La plupart des autres espèces ou variétés d’igname envoyées d’Algérie à l’exposition de mai 1858 contenaient encore plus de substance nutritive que l’igname de Chine; mais le tissu, plus résistant, en faisait un aliment moins agréable. L’une de ces espèces (dioscorea triphylla) présente même l’inconvénient plus grave d’une àcreté très prononcée dans ses tubercules. On peut néanmoins utiliser encore ces végétaux par l’extraction économique d’une fécule qui réunit toutes les qualités comestibles recherchées dans les fécules exotiques. Il y a donc lieu en définitive d’applaudir aux efforts tentés par M. Hardy pour propager la culture des ignames sur le sol algérien.

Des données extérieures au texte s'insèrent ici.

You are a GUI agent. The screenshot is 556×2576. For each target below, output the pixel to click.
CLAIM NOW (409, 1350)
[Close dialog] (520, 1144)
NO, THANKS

A côté de l’igname, la batate douce (convolvulus batalas) était représentée à l’exposition de cette année par un grand nombre de tubercules des trois variétés, rouge, jaune, blanche, venus de l’Algérie. Une telle abondance de spécimens prouvait clairement que la batate douce figure au nombre des objets de consommation usuelle dans notre colonie. On se demandait, à voir ces plantes si bien conservées, ces volumineuses racines tuberculeuses, si un végétal qui joue un rôle si important dans les cultures algériennes ne pourrait être utilement appliqué à l’alimentation de la France. Les bâtâtes sont cultivées avec succès dans les diverses contrées chaudes du globe, et y forment avec les ignames la base de la nourriture des populations. On en consomme de grandes quantités aux États-Unis d’Amérique. On peut obtenir même sous le climat de Paris des récoltes assez abondantes de ces tubercules, notamment de la variété blanche dite batate-igname, à l’aide d’une culture spéciale[1] recommandée par le célèbre horticulteur Poiteau, et mise en pratique sur de grandes étendues de terre par M. Auguste de Gasparin, qui est ainsi parvenu à récolter jusqu’à cent mille kilos de batates-ignames sur un hectare. Les bâtâtes d’Alger, des trois variétés, ont été reconnues sensiblement supérieures aux produits similaires de nos cultures du centre de la France par l’abondance des principes immédiats, fécule, sucre, substances azotées grasses et salines,

  1. Ce procédé, remarquable par sa simplicité non moins que par ses résultats, consiste à planter les tubercules reproducteurs dans de petites fosses à parois bien battues qui empêchent les racines volumineuses de s’étendre au loin, rassemblent les produits, augmentent et facilitent la récolte.